Source: L'Orient Today
Friday 15 July 2022 15:29:34
The Finance and Budget and the Foreign Affairs and Expatriates Parliamentary committees approved a World Bank loan of $150 million to Lebanon to finance wheat imports, the heads of the committees MPs Ibrahim Kanaan (FPM/Metn) and Fadi Alameh (Amal Movement/Baabda) announced on Thursday. The full Parliament still has to approve the loan before it can take effect.
The loan, which was approved by the World Bank on May 6, was made to “finance immediate wheat imports to avoid the disruption in supply over the short term and help secure affordable bread for poor and vulnerable households,” a World Bank spokesperson told L’Orient Today. The war in Ukraine had disrupted global supply chains, leading to fears of wheat shortages in Lebanon. Indeed, the country has been facing shortages of bread in recent weeks.
Following the Finance and Budget committee meeting, which was attended by caretaker Deputy Prime Minister Saade Chami and caretaker Finance Minister Youssef Khalil, Kanaan said that other members of the committee “had reservations and questions” on some terms of the law. Kanaan said he had asked the “cabinet and Parliament to answer a number of financial and supervisional questions to make sure the loan will be spent according to the formal procedures and that there is a real monitoring for it.” Kanaan also raised questions regarding the period in which the Lebanese will benefit from the loan.
The Foreign Affairs and Expatriates Parliamentary committee head Alameh told L’Orient Today following the session on Thursday that one of the most important questions the committee members had raised was, “How is Lebanon going to pay back the loan, which is in dollars? It is not the first time this point is raised but is [raised] in every deal as Lebanon is struggling.”
Lebanon has not paid yet for a one-year deal under which it has received fuel oil for its power plants from Iraq since last September. According to the deal, Lebanon should provide Iraq with “services,” which are to this day not identified and not implemented. Alameh added that the other issue that was raised was the supply chain to Lebanese mills and bakeries, amid accusations from Economy Minister Amin Salam of facilities hoarding subsidized wheat.
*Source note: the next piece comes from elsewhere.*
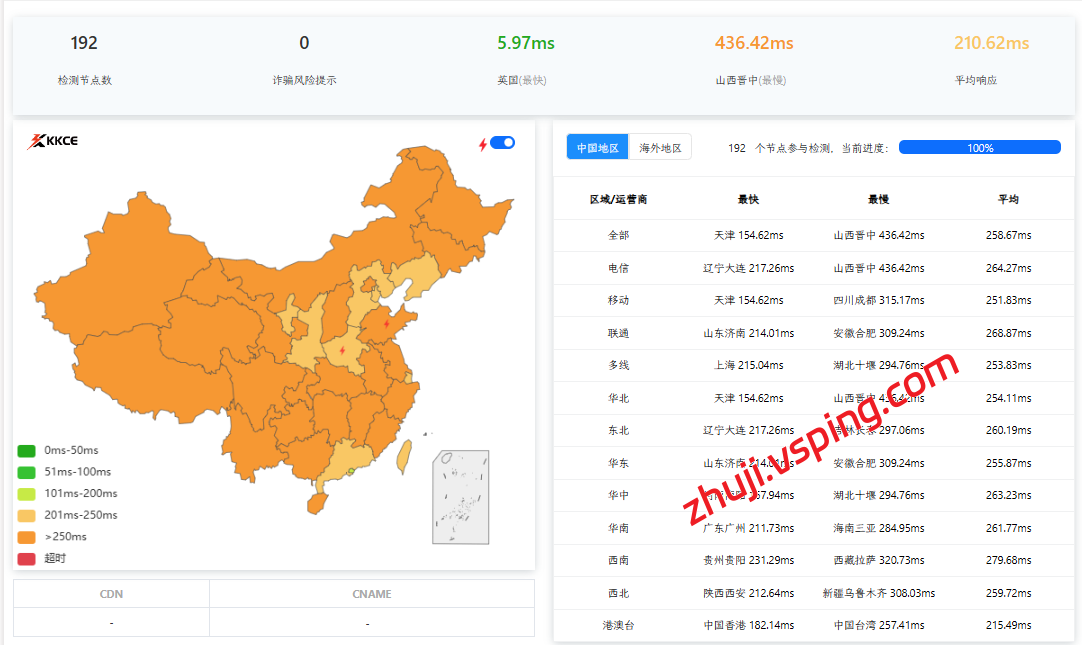The width and height of the screenshot is (1082, 645).
Task: Click the 平均 column header
Action: pos(1008,199)
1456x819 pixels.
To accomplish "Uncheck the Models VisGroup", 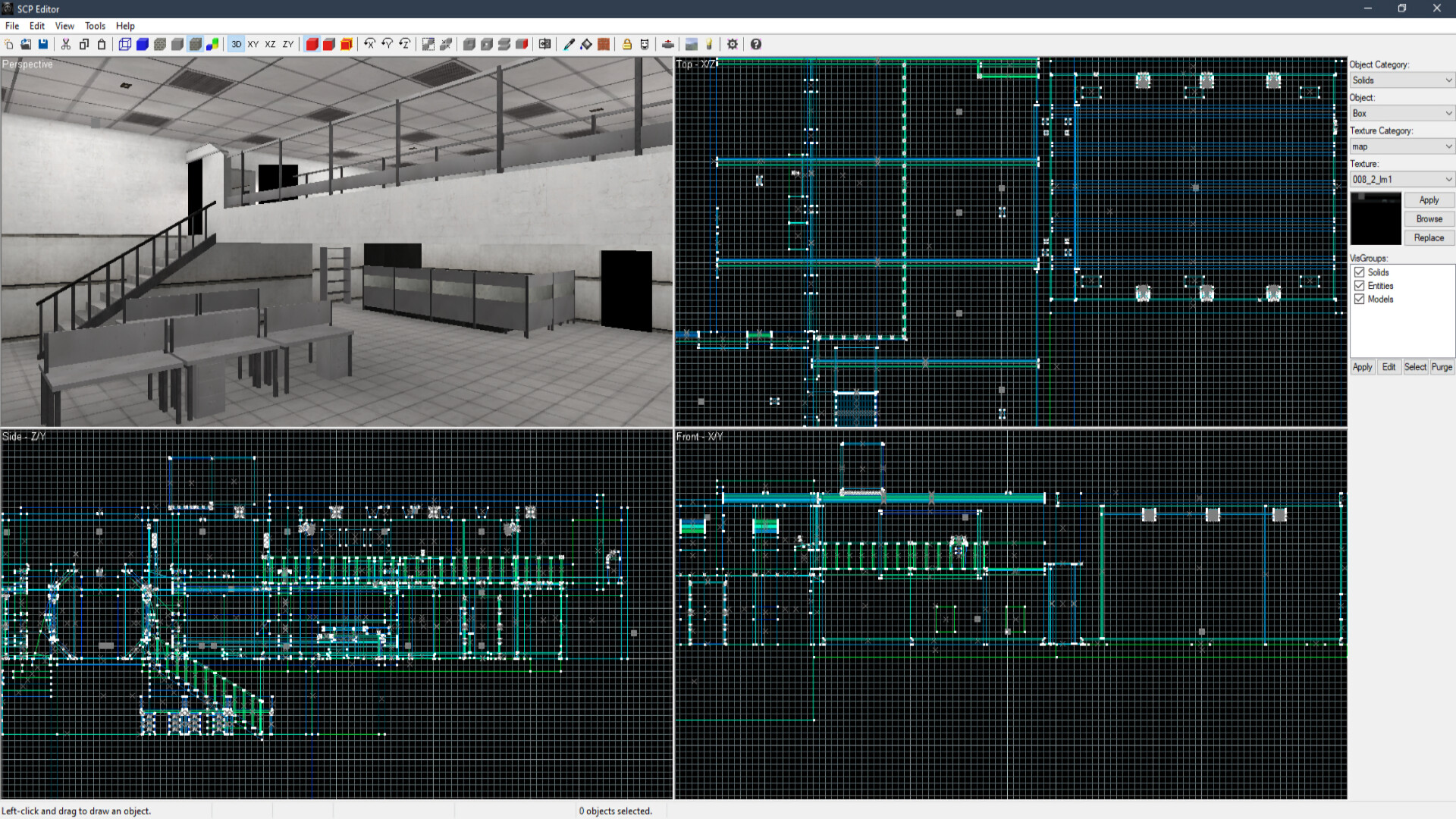I will [x=1360, y=299].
For his part, member of the Foreign Affairs Committee MP Salim Sayegh (Kataeb/Kesrouan) told L’Orient Today that one of the points he raised during the meeting is the credits that will be opened by the Lebanese government will be officially recorded at the official rate of LL1,507 against the dollar. The dollar stood at around LL29,000 against the dollar on the parallel market against the dollar as of Thursday.
“Which party in Lebanon will benefit from the difference in the dollar rate? It is not clear,” Sayegh said.
Sayegh also alleged that “half of the beneficiaries of the loan are from the Syrian refugees… now we take loans to feed the Syrians.”
According to the World Bank, the loan is meant to also benefit the “displaced population and refugees in Lebanon.”
Sayegh also said that the loan’s terms “bypass the administrative skills [in Lebanon] through an indirect assistance to technicians that are not [public] employees.”
The World Bank agreement includes a $2.5 million “project management and capacity building” component, which includes “consultancy services and technical assistance that will strengthen MOET’s oversight function as well as capacity to manage the gradual transition from the current wheat subsidy system to a more market-oriented system.”
“The situation in Lebanon cannot afford to have such a loan, but it is for the brotherly countries to provide a donation without anything in return but respecting the standards of rightly ruling and transparency,” Sayegh said, without specifying which countries he thought might donate wheat to Lebanon.
Also during his press conference on Thursday, Kanaan said that a law that would lift banking secrecy was approved yesterday by a parliamentary subcommittee, and the finance committee “will hold a session on Monday to finally approve it.”